Судя по всему, безумно рада этому обстоятельству только Элизабет: оба таких разных сына сдержанно улыбаются друг другу. Майклу, наверное, тяжеловато находиться рядом с мамой и Ренцо – с ними ему просто не хватает воздуха. Майкл ловит мой взгляд и понимающе улыбается:

– Я попробую рассказать немного… хотя мой английский не так хорош… Я работаю с местным населением, живу с ними. Живу в общинах индейцев. Мы с местными ребятами уже как семья…

– Да-да! – вступает Элизабет в паузе, пока Майкл тщательно подыскивает нужные слова. – Он не дискриминирует коренное население из-за того, что они не слишком образованны. Более того, у этих людей можно кое-чему поучиться. Так что никакого вам расизма, шовинизма и нацизма. Вот в Европе, куда я ездила два года назад, я осознала, что люди до сих пор живут какими-то реалиями прошлого, к примеру нацизмом. Есть даже неонацисты – невообразимо! Тут, в Перу, людей отличает лишь наличие или отсутствие образования. Конечно, у каждой страны свои проблемы: в Перу это наркотики и насилие. Но неонацистов-то нет!

В разговор, вдохновленный примером старшего брата, осторожно вступает Ренцо – он живо реагирует на слово «нацизм». Вижу, в нем еще теплится надежда, что старший брат поможет с переводом. Но на помощь сыну приходит Элизабет:

– Ренцо как раз вспомнил случай, как несколько итальянских туристок, с которыми я познакомилась, спросили: «Как вы можете жить под тяжким бременем своей фамилии и вины?» И я, к их удивлению, ответила: «А с какой стати мне чувствовать себя виноватой? Я никого не притесняла и не убивала!»

Ренцо, воспряв духом, пытается что-то добавить. Дав ему произнести ровно три слова, Элизабет подхватывает:

– Да, точно! У нас тут неподалеку в Сурко есть аптека, которой владеют евреи. Они увидели мою фамилию в документах и задали тот самый вопрос про Геринга. Я, разумеется, родство подтвердила. А они сказали: «Уходите, нам противно, что вы находитесь в нашей аптеке». «Ну, – сказала я, – без проблем. Раз неприятно – я ухожу».

– А я, – замечает Майкл, – как-то в юности познакомился с поляком. Мы были ровесниками. Кажется, звали этого парня Малик. Мы тогда, помню, крепко подружились. И как-то он взглянул в мои бумаги, увидел фамилию мамы, задал вопрос про Германа Геринга – образованный парень. Получив честный ответ, он сказал, что, наверное, не стоит нам так крепко дружить – достаточно просто оставаться знакомыми.

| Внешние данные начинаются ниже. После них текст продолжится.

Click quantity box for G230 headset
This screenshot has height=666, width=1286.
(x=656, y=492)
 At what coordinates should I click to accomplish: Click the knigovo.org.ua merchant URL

Всё потому, что его дедушка погиб в концентрационном лагере и, как Малик признался, в нем живут сильные предубеждения против фамилии Геринг и крови, которая во мне течет. Я не очень понимаю, при чем тут я, какое отношение я в принципе могу иметь к преступлениям рейхсмаршала?! Но были и другие реакции… Помню, как-то познакомился с парнем из Германии – так он был в полном восхищении от моей родословной, стал набиваться в друзья. Такое поведение тоже странно, не находишь?

Понимаю, что Майкл желает услышать мой ответ: «Нахожу, что странно. Потому что, следуя логике твоего польского друга, я имею причины ненавидеть тебя не меньше: ты же понимаешь, сколько миллионов советских людей погибло?»

– Но ты ведь нас не ненавидишь? – уточняет он, глядя на меня в упор.

– Нет, – пожимаю плечами, – с какой стати?

– Видишь ли, – продолжает Майкл, удовлетворенно кивнув, – в Перу, к моей личной большой радости, люди вообще мало интересуются Второй мировой войной. И Геринга совсем не знают. Вот Гитлер – другое дело. Хотя… это уже больше… больше…

– Имя нарицательное, – встревает Элизабет, – Однако же я лично знаю людей, которые называют «Гитлером» собак, кошек и даже детей. Но Гитлер для них скорее персонаж – не фюрер, не идеолог. Они просто знают, что есть такой усатый мужик, который что-то орет с трибуны – и то больше по фильмам.